Personal information
- Date of birth: 19 March 1963 (age 62)
- Place of birth: Blagoevgrad, Bulgaria
- Height: 1.76 m (5 ft 9 in)
- Position(s): Midfielder

Senior career*
- Years: Team / Apps / (Gls)
- 1981–1984: Pirin Blagoevgrad / 91 / (18)
- 1984–1990: CSKA Sofia / 159 / (13)
- 1991–1992: Las Palmas / 39 / (3)
- 1993: Yantra Gabrovo
- 1993: Montana
- 1994: CSKA Sofia / 17 / (0)

International career
- 1983–1989: Bulgaria / 16 / (0)

= Kostadin Yanchev =

Bulgarian footballer

Kostadin Yanchev (Костадин Янчев; born 19 March 1963) is a Bulgarian former footballer who played at both professional and international levels as a midfielder. He earned 16 caps for the Bulgaria national side between 1983 and 1989.

==Career==
Born in Blagoevgrad, Yanchev started his career at hometown club Pirin Blagoevgrad before transferring to CSKA Sofia in June 1984.

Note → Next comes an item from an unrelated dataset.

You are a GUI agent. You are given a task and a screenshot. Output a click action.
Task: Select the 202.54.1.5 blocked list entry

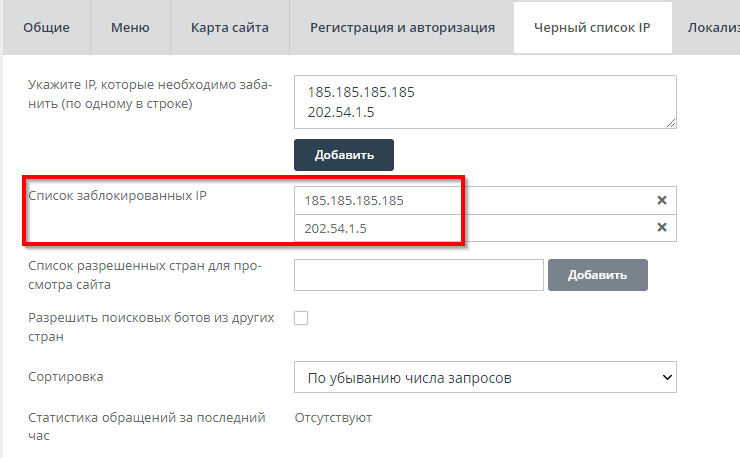(470, 228)
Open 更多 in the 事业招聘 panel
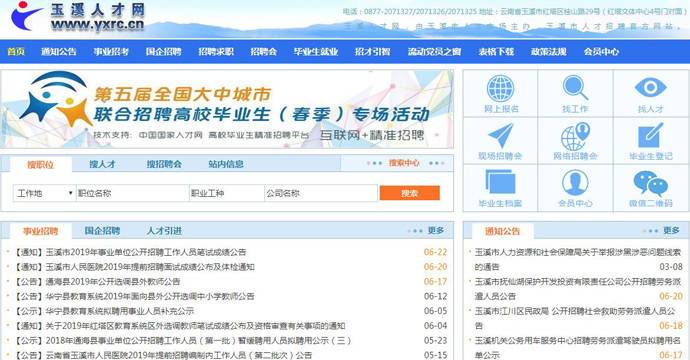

Yanchev spent six and a half seasons with CSKA, where he won three A Group titles, four Bulgarian Cups and one Bulgarian Supercup. He played 159 league matches for the club, scoring 13 goals.

In early 1991, Yanchev joined Spanish side Las Palmas. After leaving Las Palmas in January 1993, he joined Yantra Gabrovo. He spent six months with Montana, before finishing his career with CSKA in 1994.